Книга: Россия, которую мы потеряли. Досоветское прошлое и антисоветский дискурс
Назад: «Все будет хорошо, все будет как по-старому»
Дальше: «Маменька приехала»

«Только бы не было войны»

В разговоре о Михалкове Конди подчеркивает, что мелодраматическая эстетика режиссера совпадает с консервативным политическим воображением. Михалков отвергает мысль, что коллективный субъект способен координировать свои действия, что люди сообща способны творить историю, будь то в либерально-национальном или социалистическом ключе. Мелодрама становится способом показать эту неспособность к действию. В ее персонажах «ослаблена способность что-то менять», они не понимают долгосрочных последствий своих поступков. Они слишком разрываются между противоречивыми привязанностями и мотивами, чтобы превратиться в акторов истории, а не просто ее жертв. Вместе с тем, по наблюдению Конди, мелодраматизм, как это ни парадоксально, помогает Михалкову добиться преемственности в условиях разрыва связей, нарисовать
образ России, объединенной не только вопреки историческому разлому 1917 года, но и вопреки культурному барьеру между советскими гражданами и эмигрантами, вопреки расстоянию, разделяющему Европу и Азию, показать Россию в ее целостности, в невозмутимом величии ее единства во все эпохи и при любых границах.

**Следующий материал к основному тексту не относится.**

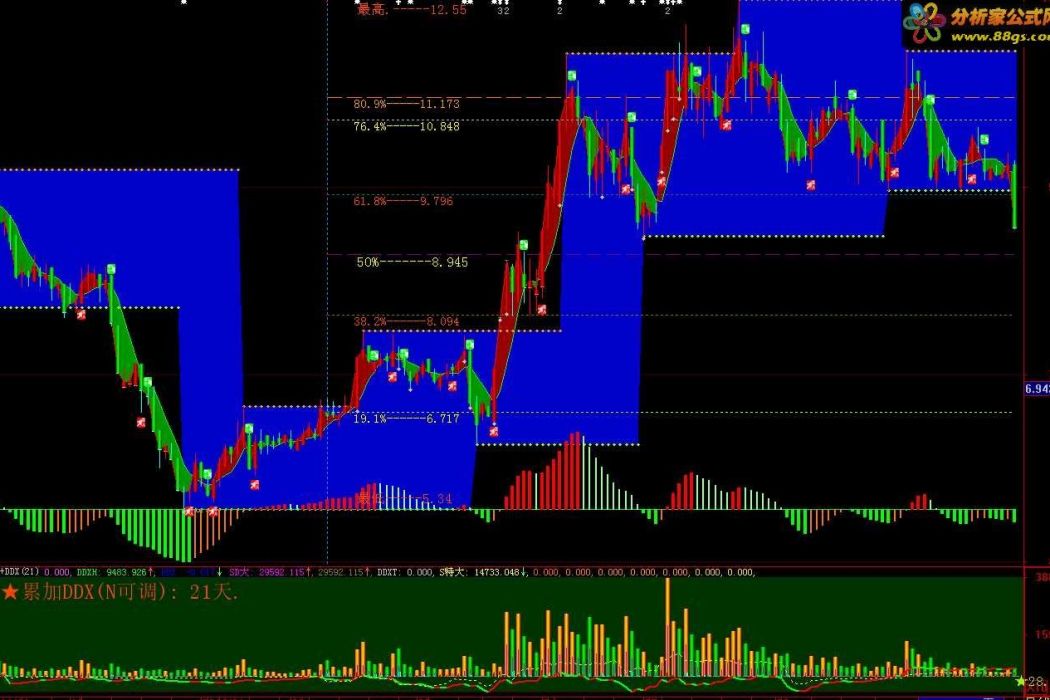Click the 6.94 current price tag
The height and width of the screenshot is (700, 1050).
point(1037,389)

Мелодрама, по мнению Конди, способна выполнить эту функцию в силу своей тенденции к «узурпации». Моменты присвоения чужого не только двигают сюжет многих фильмов Михалкова, включая «Неоконченную пьесу» и «Обломова», но и образуют в кинематографическом пространстве всякого рода «гибридные» единства. По мысли Конди, в способности Михалкова мелодраматично удерживать вместе не связанных между собой людей и нарративы и состоит «имперский след», присущий его видению России. Несмотря на поверхностные впечатления, пишет Конди, Михалков воспевает не русский народ с его любовью к квасу и славянофильскими побрякушками, а имперское единство, сохраняющееся вопреки всем противоречиям, длящееся, в каком-то смысле, бездеятельно и неизменно, несмотря на недальновидные политические действия элиты и несмотря на западную национально-демократическую или социалистическую телеологию истории. Мелодрама обходит большие националистические или социалистические нарративы, зато доводит до блеска большой нарратив о вечной России – вечной вопреки любым историческим событиям и разломам.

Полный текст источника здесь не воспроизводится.